Virginia's Most Vulnerable Left to Die: When State-Licensed Care Facilities Fail
- Glen Sturtevant
- 2 hours ago
- 2 min read
A devastating report from the Disability Law Center of Virginia reveals that dozens of people with intellectual and developmental disabilities died in state-licensed facilities after staff failed to provide basic life-saving care.
The report examined 181 unexpected deaths and found patterns of negligence Virginia authorities have known about for years.
The Failures Were Systematic
In 46 cases, staff found patients unresponsive and didn't perform CPR at all. In 33 more, CPR was delayed. Staff gave reasons including fear of catching diseases, not knowing CPR, or believing patients were "beyond saving." Some simply refused without explanation.
Virginia requires licensed providers to have at least one person on duty at all times who is certified in CPR and first aid. That requirement meant nothing when patients needed help.

Staff delayed calling 911 in 25 cases. When they did call, problems included ignoring dispatchers, becoming too emotional to communicate, refusing to answer questions, or literally putting the phone down to do something else.
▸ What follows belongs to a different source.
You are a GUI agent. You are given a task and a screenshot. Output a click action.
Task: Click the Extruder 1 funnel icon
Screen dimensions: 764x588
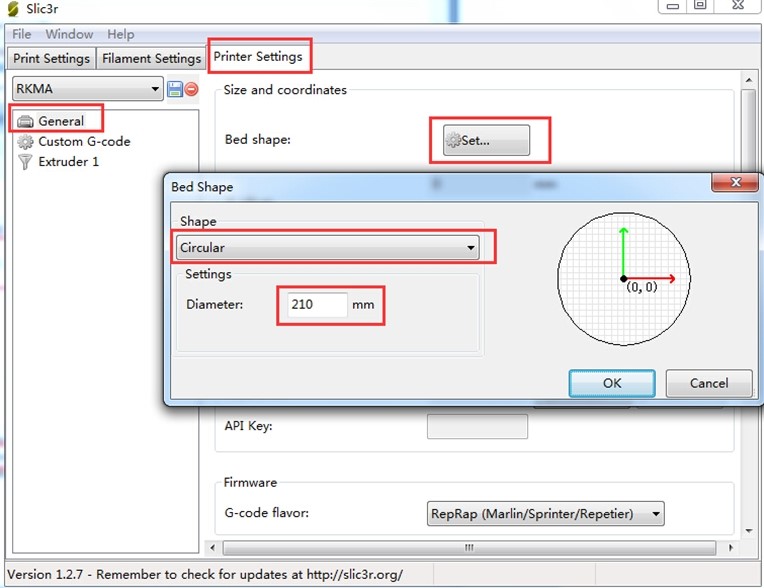click(25, 162)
In many instances, staff called supervisors first—who then called 911without firsthand knowledge of the emergency.
Fourteen patients choked to death despite having food safety plans specifically designed to prevent choking. In three cases, staff deliberately gave patients food known to present choking risks.
Virginia Has Known About This
In 2018, Virginia's Department of Behavioral Health and Developmental Services found that more than half the deaths it reviewed involved failures to follow emergency protocols. That jumped to 82% in 2019 and 2020. As of 2024, DBHDS says it's "still looking into different proven methods" to improve compliance.
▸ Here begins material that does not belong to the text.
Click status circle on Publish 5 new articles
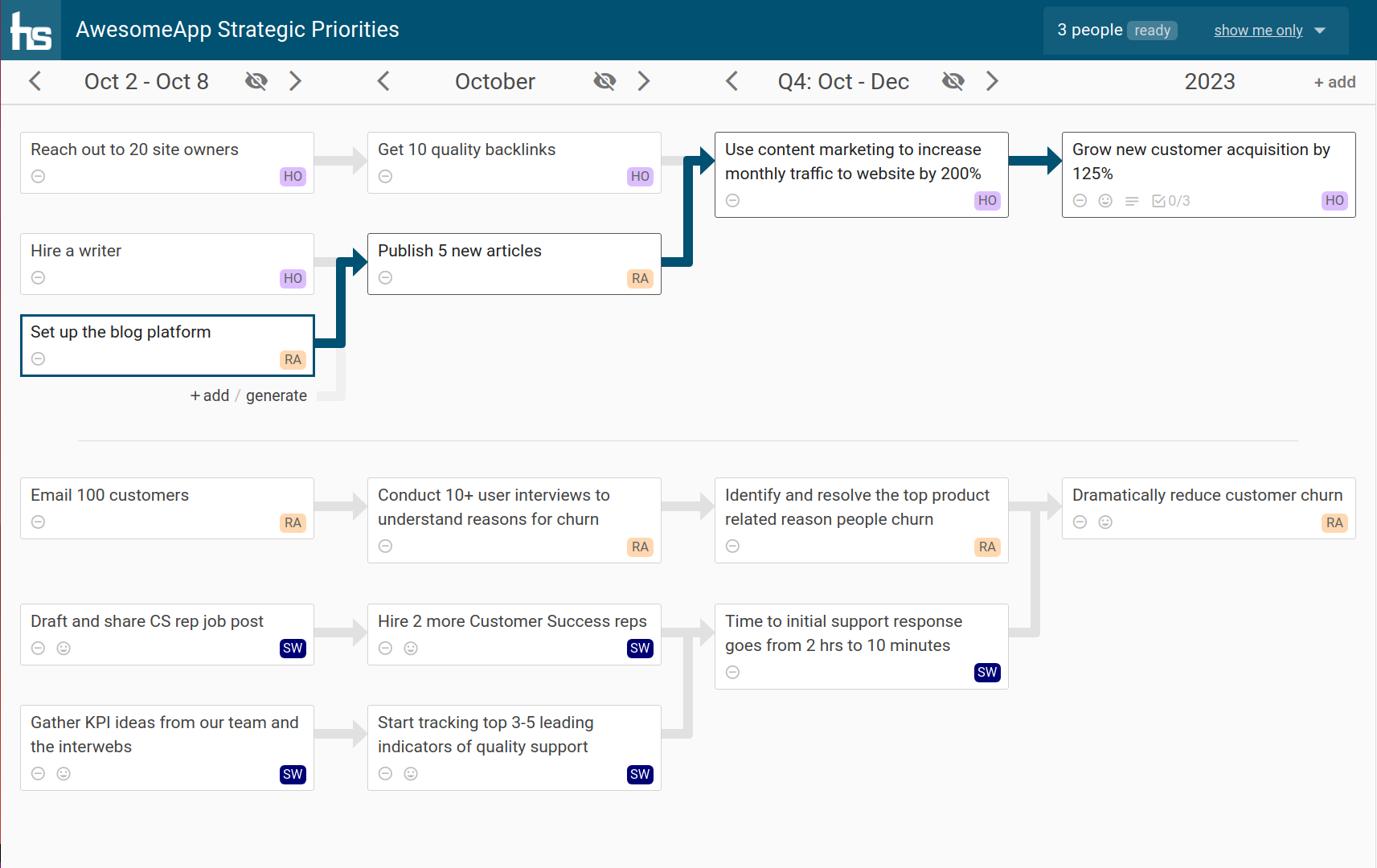The height and width of the screenshot is (868, 1377). point(385,278)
Legal Accountability for Institutional Negligence
These aren't isolated incidents of individual staff making mistakes under pressure. This is systematic institutional failure. Providers repeatedly violated the same requirements with minimal consequences. One provider failed to follow its own policies 26 times across four death investigations in the same year. Another had staff fail to provide CPR, implemented a corrective action plan, then had staff fail to provide CPR again within a month.
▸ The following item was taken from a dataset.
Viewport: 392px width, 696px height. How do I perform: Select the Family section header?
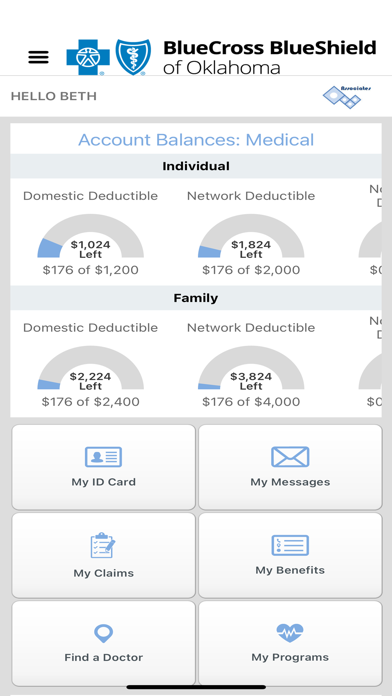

Virginia law recognizes that care facilities have independent duties beyond individual staff performance. They must ensure adequate staffing, proper training, effective supervision, and meaningful consequences for violations. When facilities create environments where vulnerable patients die preventable deaths because staff won't perform CPR or call 911 appropriately, that represents institutional negligence.
The average age of death in these cases was 50. The youngest was 19. Nearly half couldn't verbally communicate—they depended entirely on staff observations and care.
When Virginia's most vulnerable populations are entrusted to state-licensed facilities, those facilities must meet basic standards of care. Families deserve accountability when that trust is violated.